Question

Steps on how to establish this identity:
(sinθ-cosθ+1)/(sinθ+cosθ-1) = (sinθ+1)/cosθ

Answer 1

What have you tried?

Answer 2

\[\frac{\sin\theta-\cos\theta+1}{\sin\theta+\cos\theta-1}=\frac{\sin\theta+1}{\cos\theta}\]

Answer 3

I tried writing it as\[\frac{ \sinθ-(\cosθ-1) }{ \sin+ (\cosθ-1) } \times \frac{ \sinθ-(\cosθ-1) }{ \sinθ-(\cosθ-1}\]

But then I realized that I was just crossing out the numerator and denominator... so now I'm stuck.

Answer 4

Yah, it is not a friendly one where something is obvious. If you want to simplify the left, the sum to product things might work, but I am going to try something else. I think I rememer seeing something like this, but not 100% sure.

Answer 5

Can you factor out a \[sin\theta -1\]?

Answer 6

OK. the start was right.

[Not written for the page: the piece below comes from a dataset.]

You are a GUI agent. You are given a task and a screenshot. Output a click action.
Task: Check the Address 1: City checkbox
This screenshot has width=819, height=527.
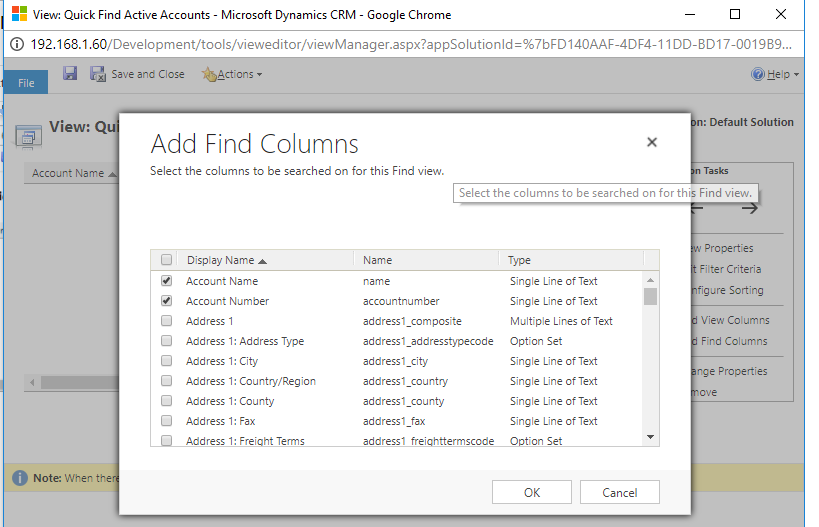click(x=166, y=361)
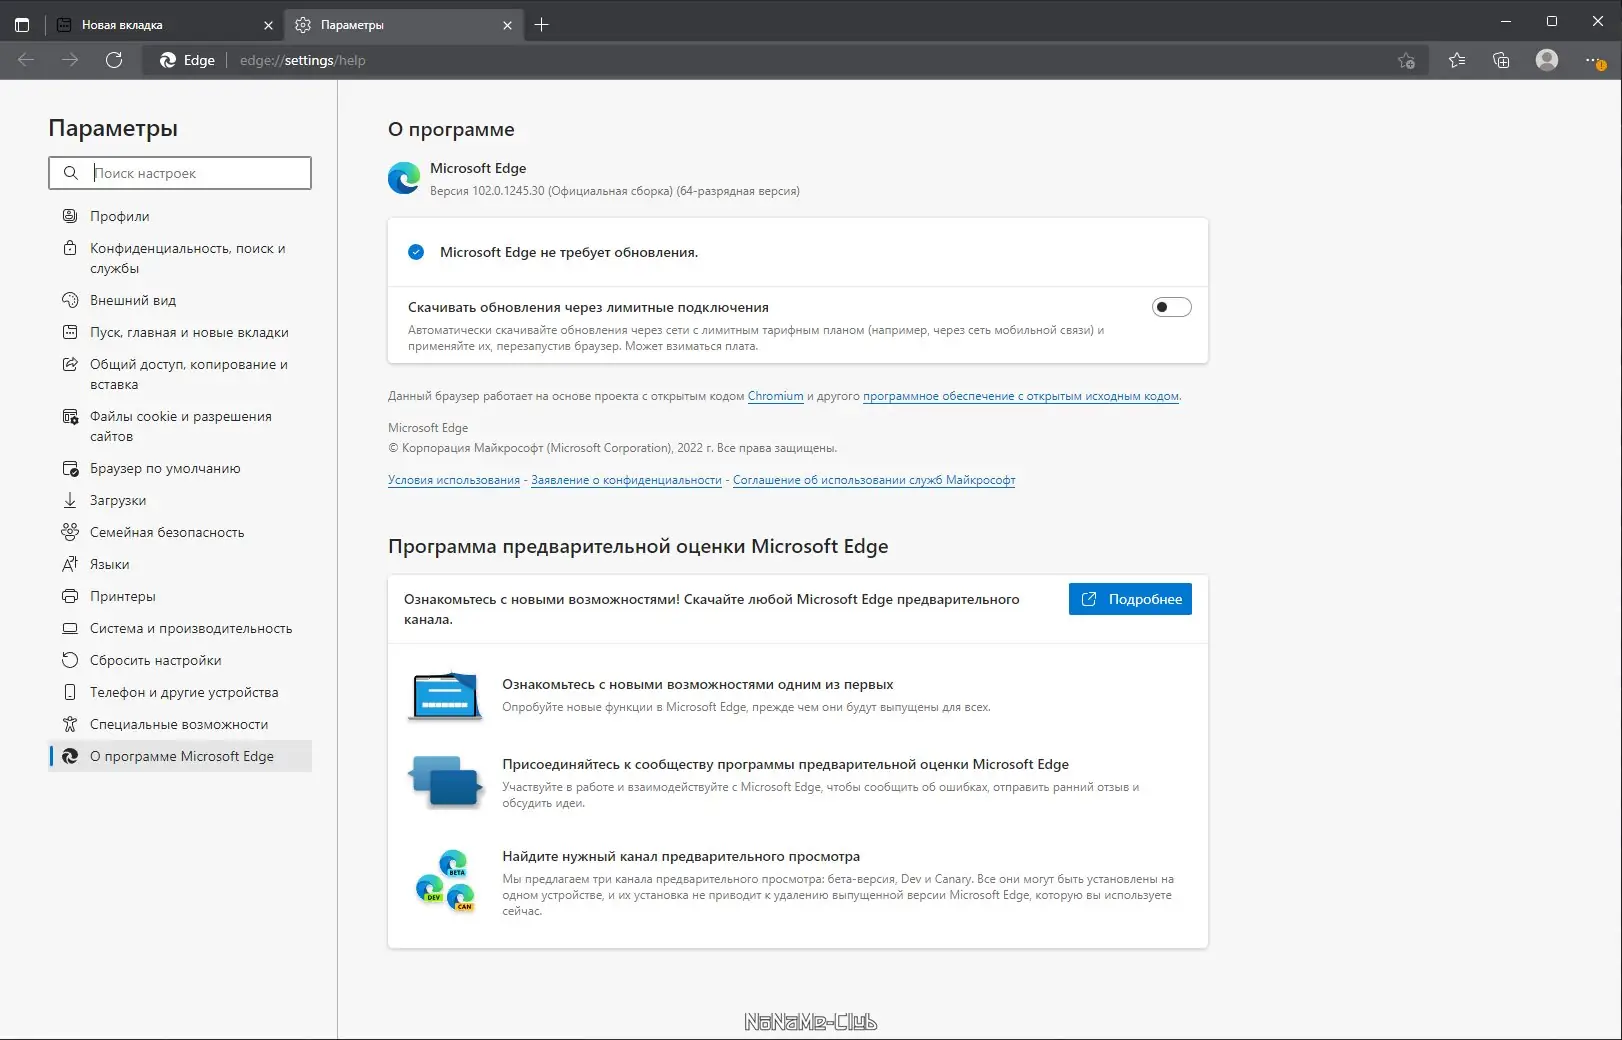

It gets there.

Answer 7

It is ugly tho.

Answer 8

I'll say

Answer 9

u wanna know a silly way of doing all these problems

Answer 10

Yah, you have to multiply that all out, which eventually lets you cancel a 2 out of everything. Then there is some grouping, and some other cancelation.

Answer 11

if the integral or derivative of LHS = RHS then the 2 functions are equal argument

Answer 12

just thougght i throw that in there >_>

Answer 13

Not exactly useful for someone in trig.

Answer 14

maybe make it integral + derivative of LHS = RHS to make it more concrete

Answer 15

lol

Answer 16

Still not helpful for someone in trig

Answer 17

haha

Answer 18

i know lol but emccormick got this covered!!

Answer 19

OK. I am going to write out my version. What you started with will work. It is one o those things where it is a little messy, but it did get there. I think I have collapsed some steps, which is a no-no for a proof, so you may need to expand some back out and fill in the gaps.

Answer 20

^go @e.mccormick you got this!!!!

Answer 21

really ??

Answer 22

I dont understand why you are asking this question ....Its exactly similar to the last one we worked on !

Answer 23

I did it the same method! ^^ look above. I'm stuck!

Answer 24

why ? first of all divide by cos theta on both sides .You get the previous question , then I have worked it for you

Answer 25

rhs can be split as sec theta and tan theta

Answer 26

Well, this start does work. It makes it a bunch of algebra.

Answer 27

When confirming an Identity, you cannot work with both sides... You must choose one and get the other.

Answer 28

just do this

Answer 29

(sinθ-cosθ+1)/(sinθ+cosθ-1) divide by cos theta on numerator and denominator

Answer 30

You will see that its exactly the previous prove that question

Answer 31

However, taking on the RHS of an ID is always worth thinking about. It can be a very good solution. As long as you stick on the right... or just use it as a way of seeing things to aim for on the left, sort of a guide, there are lots of tricks that can be done.